Gesamtschule

Die Gesamtschule ist diejenige Schulform, die die Trennung in Hauptschule, Realschule und Gymnasium aufhebt. In Deutschland ist die Gesamtschule nur in wenigen Bundesländern vertreten und dort meist mit dem Konzept der Ganztagsschule gekoppelt.
Das Ziel der Gesamtschule ist es, einer Entwicklung entgegen zu wirken, in der sich Schüler aus unterschiedlichen sozialen Ständen frühzeitig aufgrund einer getrennten Schulform fremd werden. Sie agiert daher stark integrationsfördernd. Die Schüler sollen lernen, mit Mitschülern aus allen Schichten umzugehen. Da die Gesamtschule aber mit dem mehrgliedrigen Schulsystem konkurriert, wurde dieses Ziel bislang nur in Ansätzen erreicht.
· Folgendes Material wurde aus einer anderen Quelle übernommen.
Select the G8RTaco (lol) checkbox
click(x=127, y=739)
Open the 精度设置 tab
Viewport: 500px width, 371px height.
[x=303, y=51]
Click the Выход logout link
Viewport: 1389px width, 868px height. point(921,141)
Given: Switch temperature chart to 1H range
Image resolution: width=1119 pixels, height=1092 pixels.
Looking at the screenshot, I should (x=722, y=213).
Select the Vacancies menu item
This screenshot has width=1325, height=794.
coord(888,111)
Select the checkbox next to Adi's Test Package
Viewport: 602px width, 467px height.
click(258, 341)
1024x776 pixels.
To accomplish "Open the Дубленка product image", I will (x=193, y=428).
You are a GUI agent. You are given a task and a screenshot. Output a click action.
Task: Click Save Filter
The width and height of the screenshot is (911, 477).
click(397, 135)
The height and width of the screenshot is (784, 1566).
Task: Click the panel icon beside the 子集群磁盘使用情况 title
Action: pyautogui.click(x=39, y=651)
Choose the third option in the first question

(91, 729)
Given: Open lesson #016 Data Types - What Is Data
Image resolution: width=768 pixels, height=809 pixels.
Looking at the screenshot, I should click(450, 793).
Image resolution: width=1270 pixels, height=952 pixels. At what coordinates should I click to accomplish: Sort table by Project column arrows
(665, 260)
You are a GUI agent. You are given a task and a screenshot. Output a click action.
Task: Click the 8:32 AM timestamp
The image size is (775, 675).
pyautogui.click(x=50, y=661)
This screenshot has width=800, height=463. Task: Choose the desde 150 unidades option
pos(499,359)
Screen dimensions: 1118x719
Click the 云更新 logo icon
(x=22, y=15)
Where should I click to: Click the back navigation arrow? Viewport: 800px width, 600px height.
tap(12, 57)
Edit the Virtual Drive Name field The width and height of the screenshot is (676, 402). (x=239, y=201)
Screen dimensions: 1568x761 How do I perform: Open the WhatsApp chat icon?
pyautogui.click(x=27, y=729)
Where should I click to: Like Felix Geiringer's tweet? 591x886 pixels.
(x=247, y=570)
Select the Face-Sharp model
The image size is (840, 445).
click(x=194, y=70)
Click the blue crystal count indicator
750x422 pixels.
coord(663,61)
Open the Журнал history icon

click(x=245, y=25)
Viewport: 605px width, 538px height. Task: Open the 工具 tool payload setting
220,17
Politiker sehen in der Gesamtschule die Chance, möglichst vielen Schülern ein hohes Bildungsniveau zu bieten, während Kritiker unterstellen, dass durch das „schwächstes Glied in der Kette“-Prinzip genau das Gegenteil erreicht wird. Die Schüler wären zwar auf einem gemeinsamen Bildungsstand, dieser sei aber niedriger als der in anderen Schulformen.

Eine andere Form der Gesamtschule ist die Orientierungsstufe. Diese Schule besuchen alle Schüler nach Vollendung der Grundschule. Die Orientierungsstufe hat keinen Abschluss, sondern dient dazu, bei jedem einzelnen Schüler festzustellen, ob er eher für die Haupt-, Realschule oder das Gymnasium geeignet ist. Die Orientierungsstufe war bis 2005 häufig in Deutschland anzutreffen, gehört seitdem aber eher zu den Ausnahmen.